Suppose NY state took the $35M planned to spend constructing the Bass Pro store and instead used it to spend $250K apiece to help Second Stage co's here. 35M divided by 250K is 140 co's. (Really it'd be even fewer than 140 because some $ would be needed for overhead and paperwork of assisting 140 co's, but for simplicity let's say that's free.)

140 co's is only 2% of 6,500 Second Stage co's located here. The other 98% wouldn't receive anything, although their taxes or utility bills would help pay $ for the 2%.
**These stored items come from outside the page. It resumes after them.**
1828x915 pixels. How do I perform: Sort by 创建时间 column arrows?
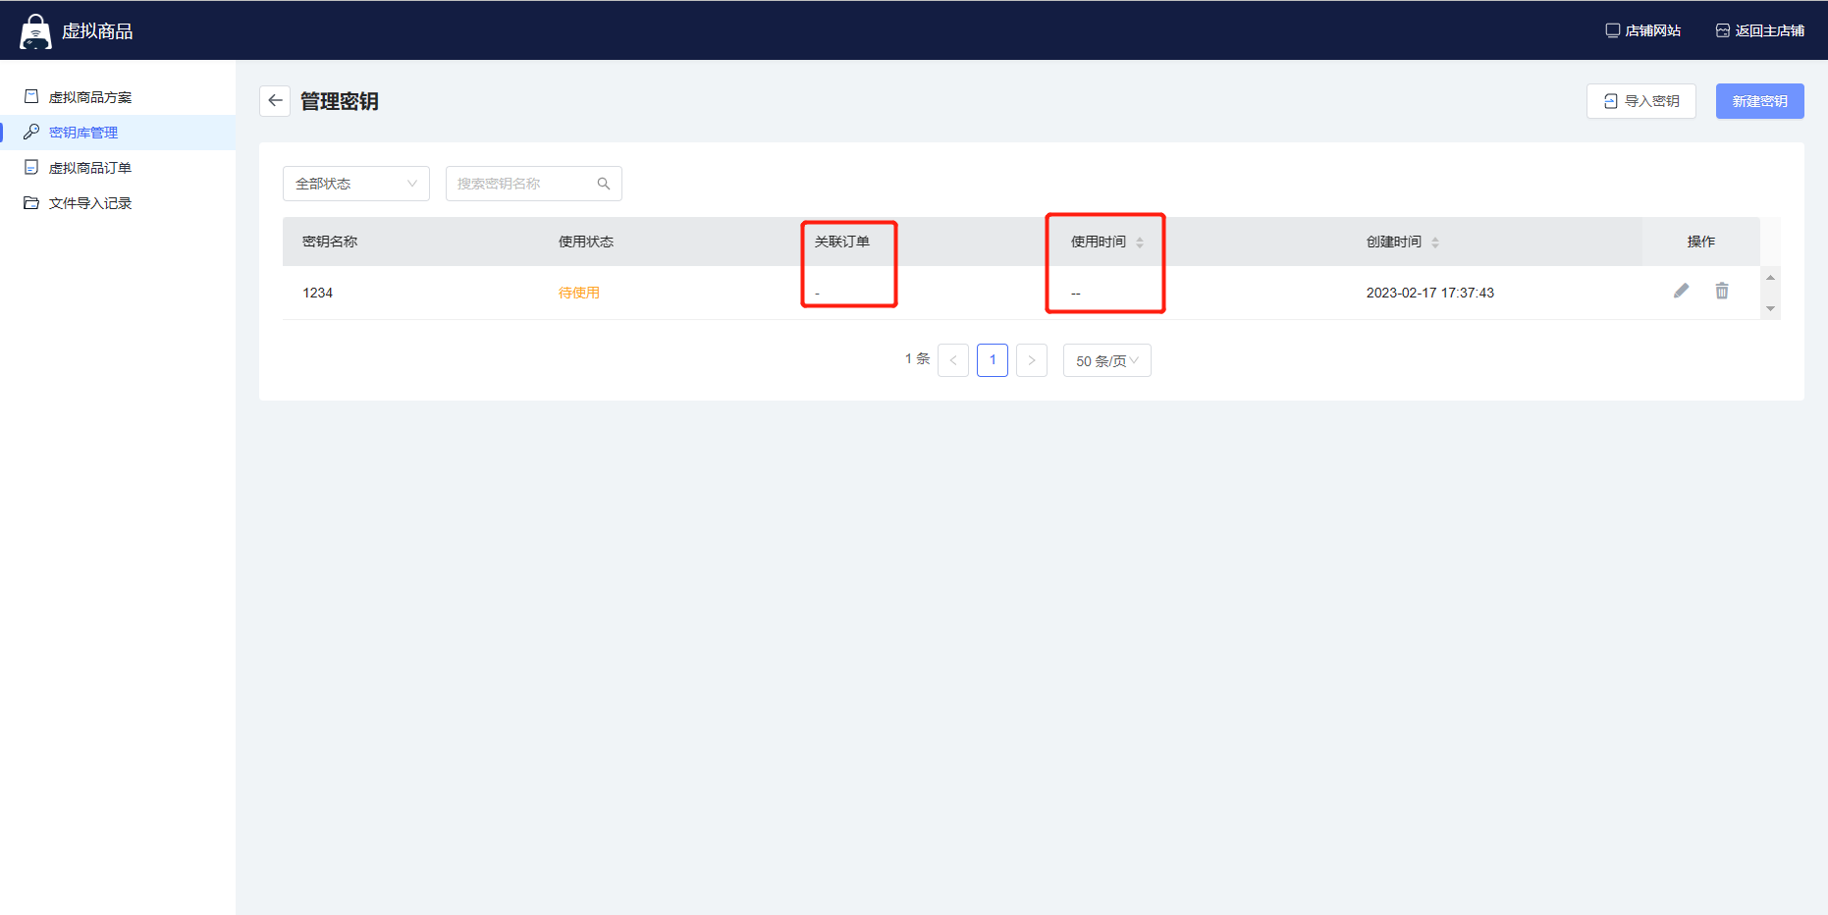pyautogui.click(x=1434, y=242)
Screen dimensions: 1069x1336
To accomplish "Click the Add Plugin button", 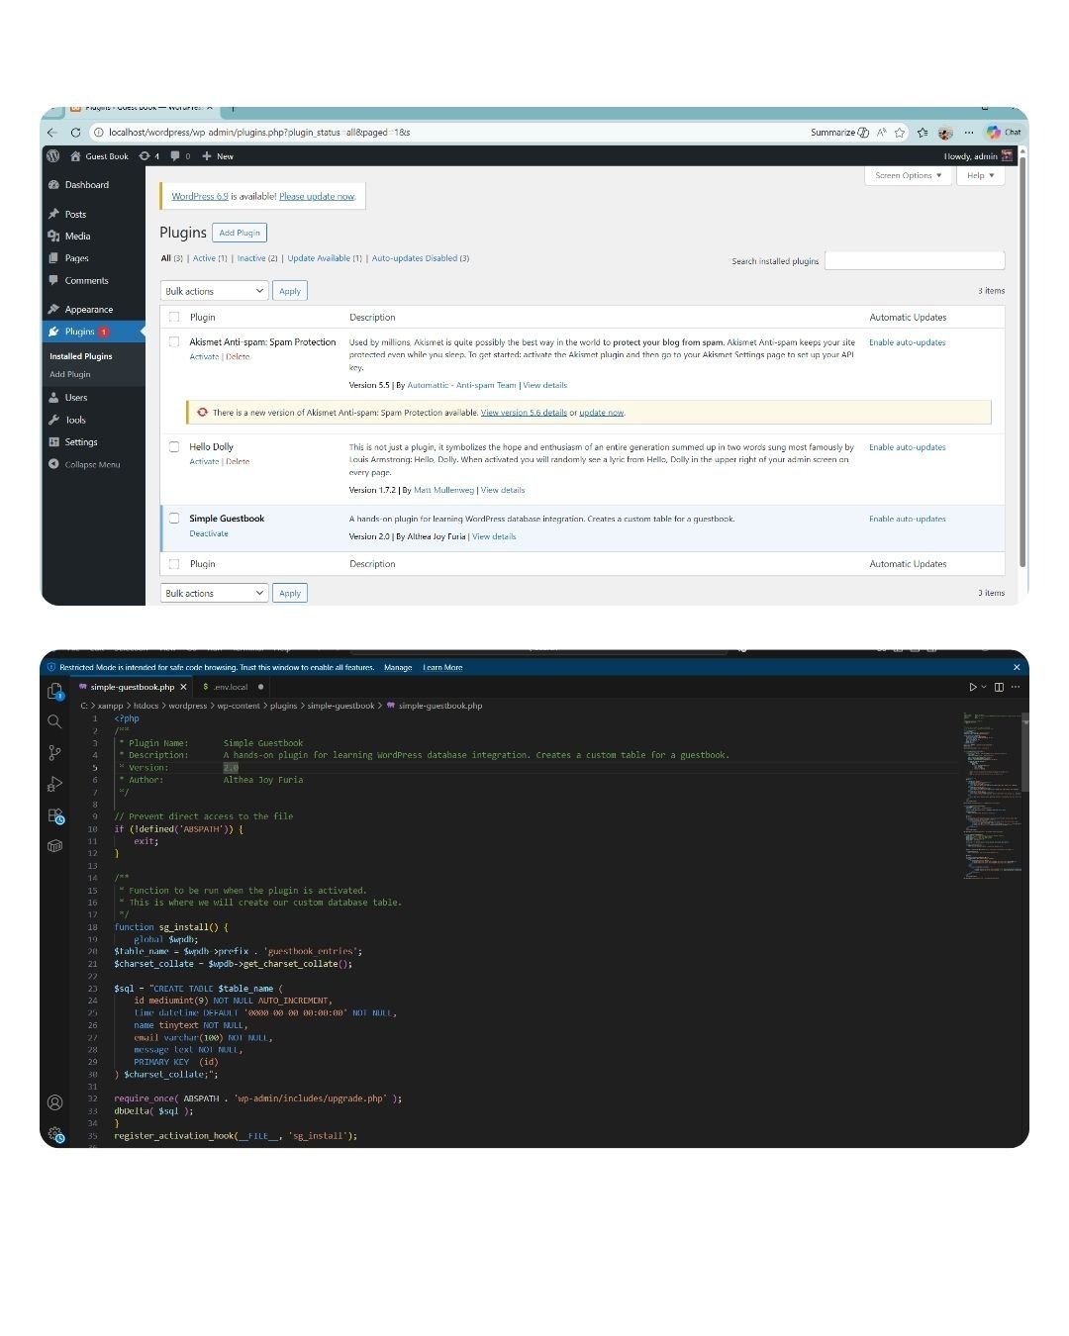I will point(240,233).
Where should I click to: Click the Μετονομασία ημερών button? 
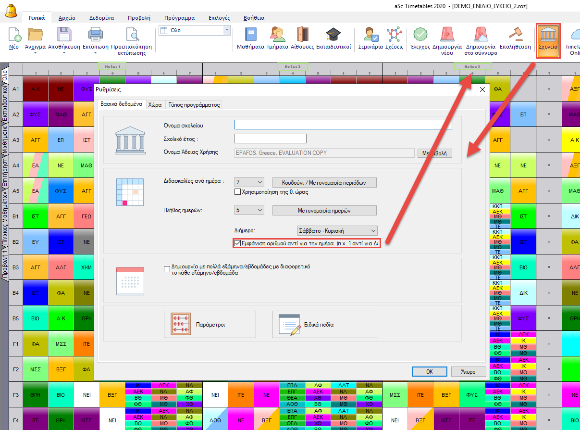pyautogui.click(x=324, y=210)
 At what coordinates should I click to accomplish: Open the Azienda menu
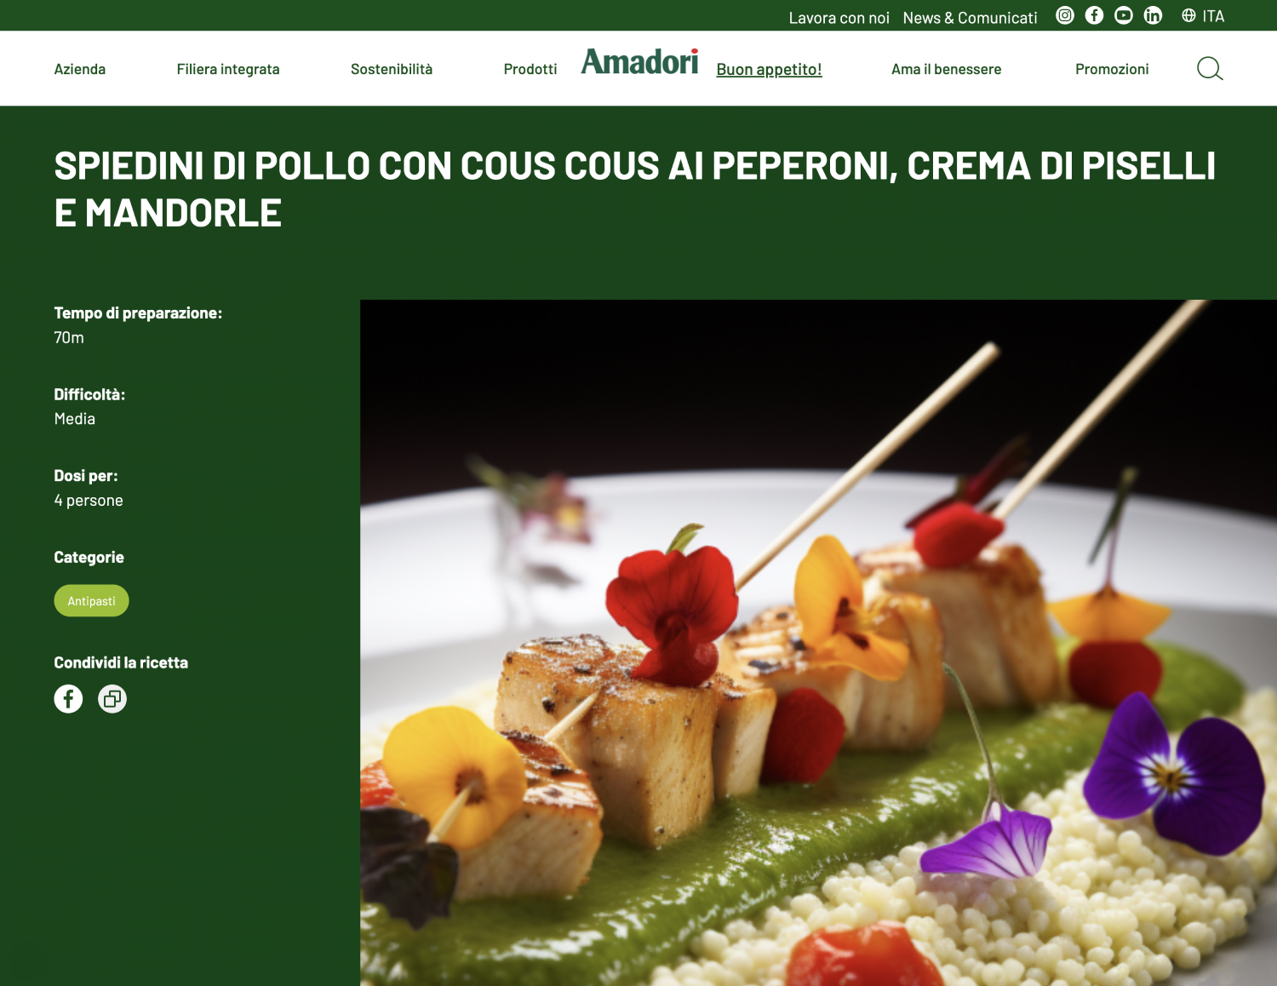(80, 69)
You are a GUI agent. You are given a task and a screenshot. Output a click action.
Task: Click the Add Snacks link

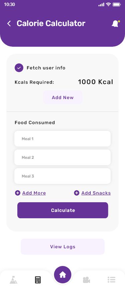(x=96, y=193)
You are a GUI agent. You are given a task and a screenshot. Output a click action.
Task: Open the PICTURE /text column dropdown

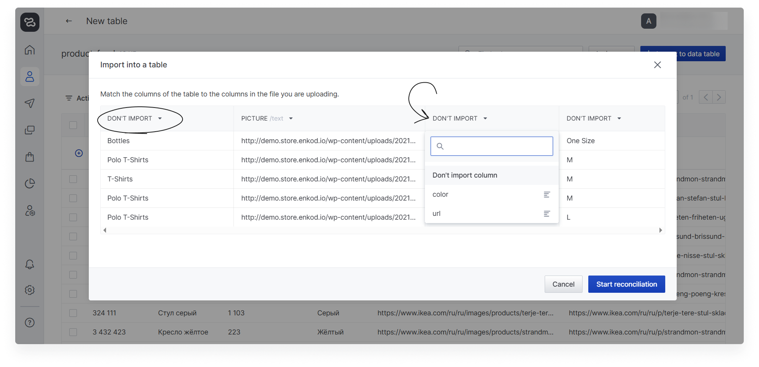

How would the 2% be chosen... what's criteria, who decides, how can it be free of political influence, ... and how much help would $250K make as one time assistance? Maybe for a few of the 140 it would tip them from failure to success, but enough to justify the $35M? The concept just doesn't seem worth it. Or to raise the assistance to $1M each, obviously only 35 co's could be chosen out of the 6,500 here - well under 1%. Or the $35M could be expanded, but we're still talking about helping a very few co's who would have to be selected by politicians or by bureaucrats appointed by politicians.

I'm not saying a retail building is a good use of $35M either. Best to use it on truly public needs across the city, or for some broad-based small cut in taxes or fees so it flows back to the private sector that way.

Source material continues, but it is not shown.